As I stepped out of my car, I was concentrating on not slipping.
The roads hadn’t been bad, but I quickly realized I had parked in an ice puddle. As I slowly made my way to the sidewalk, I heard giggling.
I looked up to see the two happiest teenaged girls I’ve ever seen in my life. They were ecstatic, barely able to contain their excitement.
“What are you laughing at?”
“Nothing,” they answered brightly between smiles.
Don’t get me wrong; I knew exactly what was happening the whole time. I just needed them to say it.
“I don’t believe you. What’s so funny over there?” By over there I meant two feet away, where they were oblivious to the freezing cold because they were so happy to see me.
“Can I give you a hug?” One of the gigglers asked instead of answering my questions.
“I suppose that depends on why you want to hug me.”
“I’ve just never hugged a midget,” she said- completely oblivious to how inappropriate she was being.
I cringed inside.
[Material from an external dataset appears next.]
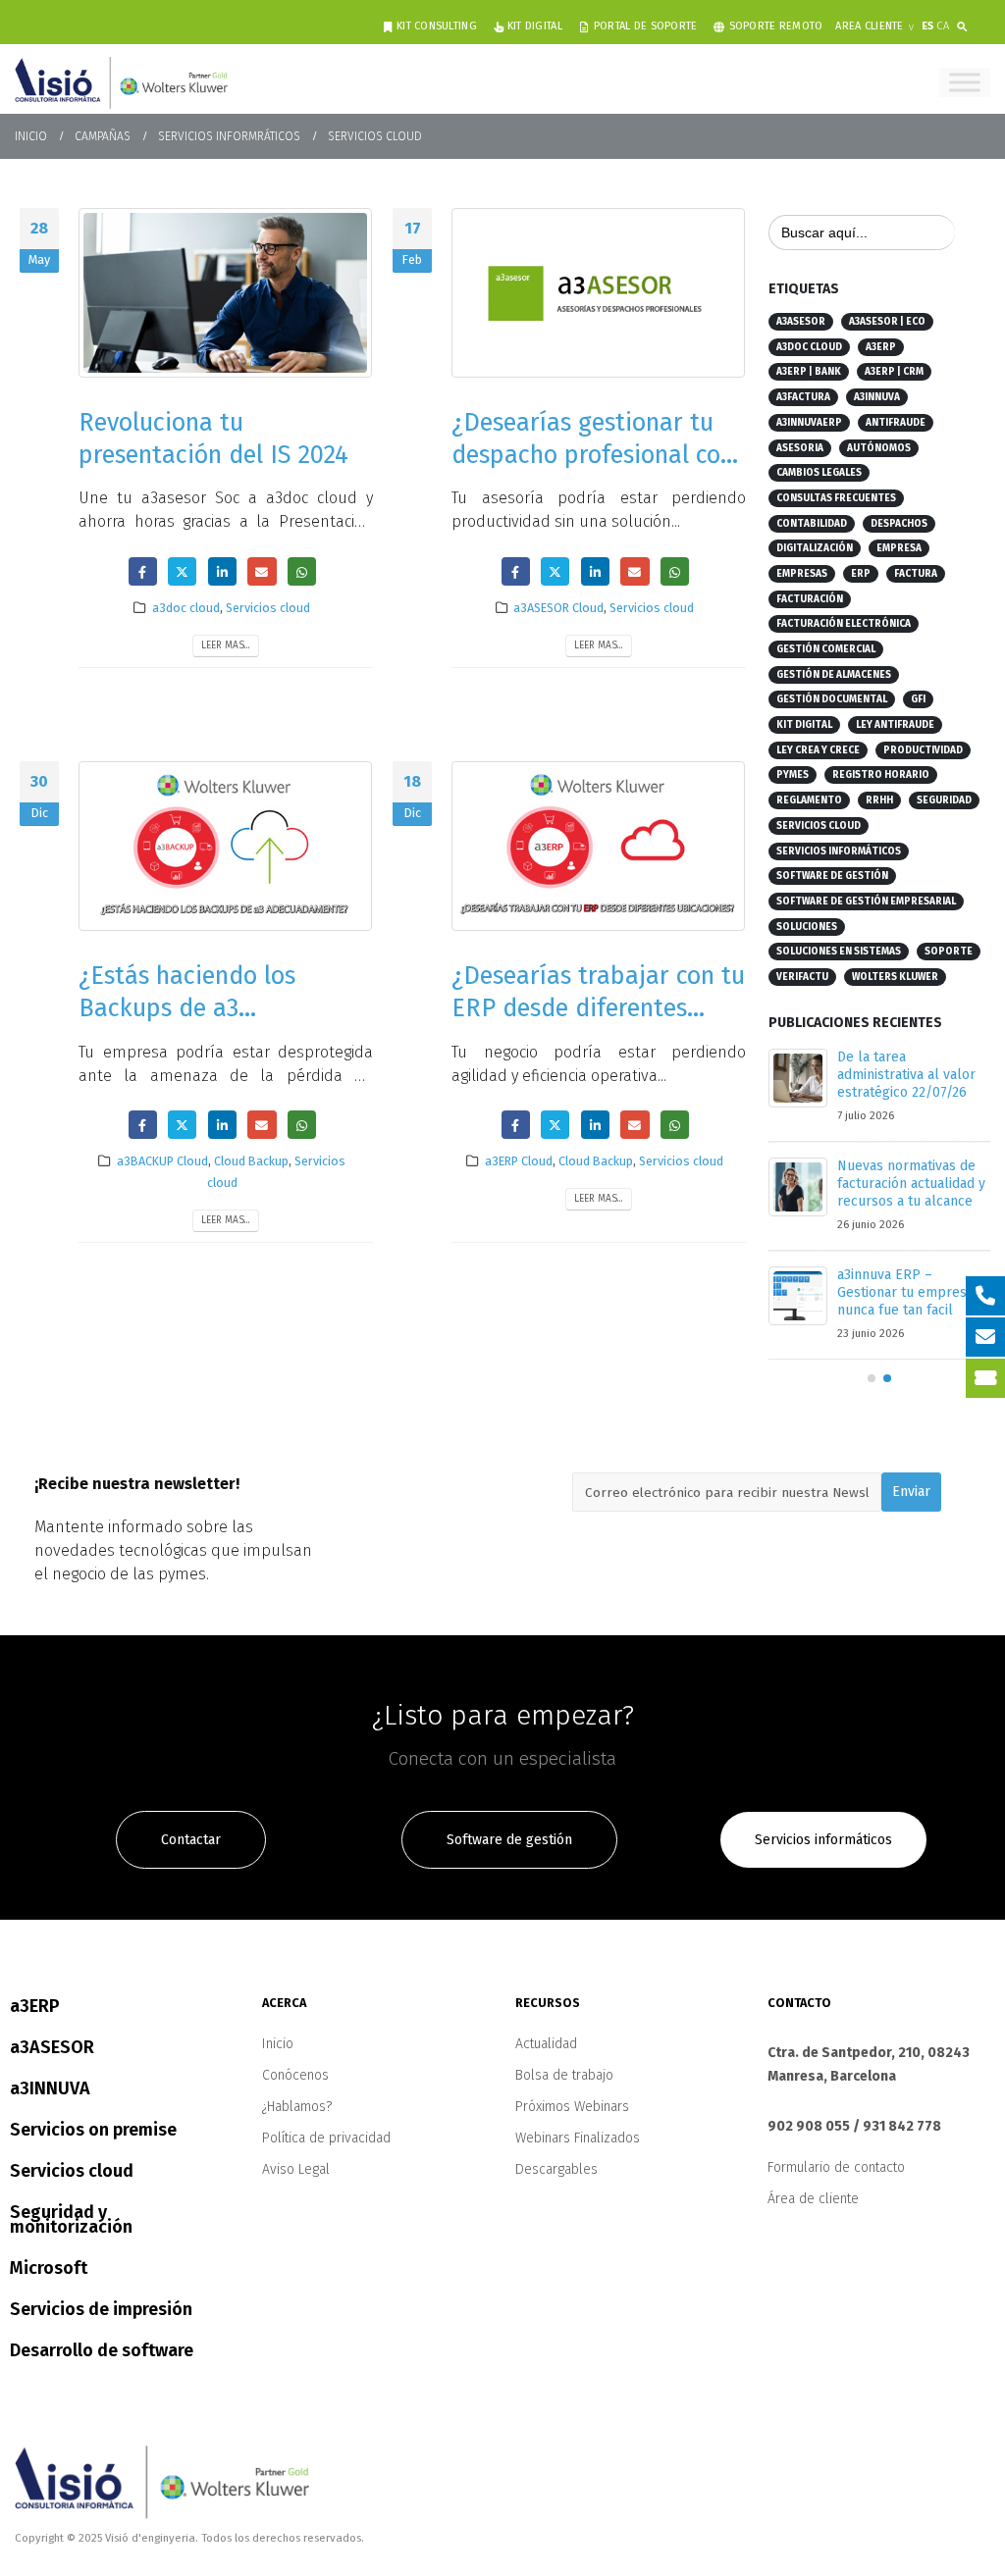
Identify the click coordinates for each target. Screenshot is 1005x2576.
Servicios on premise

Suspicion confirmed. As always, my mind raced. “What do I do? Which way do I take this?”
As usual, I erred on the sweet side, hoping this could be a teachable moment.
“Actually, midget isn’t really a real word.” I wondered if I should tell them that it’s only real in an offensive sense, and not a medical one, but I didn’t have the heart to even come close to being mean to them- they were so innocently rude and genuinely excited to see me. They weren’t making fun at all. That’s the hardest, because their condescension is so unintentional.
“You see,” I continued, “some small people are dwarves, and others, like me, are just Little People … No one’s really a midget.” Their faces didn’t change at all. I wasn’t doing a good job of explaining. And they were distracted by their excitement anyway.
I tried another tactic: humanize myself.
“What’s your name?”
Knowing the answer, I asked, “Are y’all related?”
Like a Double Mint commercial they answered in unison, “We’re Twins!”
Oh, yes, twice the fun here for sure. They were beaming.
“I thought y’all might be related. You going to school across the street?” I pointed to Detroit School of the Arts and they nodded. At this point, I was resigned that this wasn’t ending up to be much of a teachable moment.
“Y’all have a nice day,” I said as I turned to walk away. Never giving that requested hug.
They stood close to each other, only like best friends or twins are likely to do. Still beaming. There was a farewell in unison.
As I walked away, I heard one of them say, “Wow! That made my whole day!”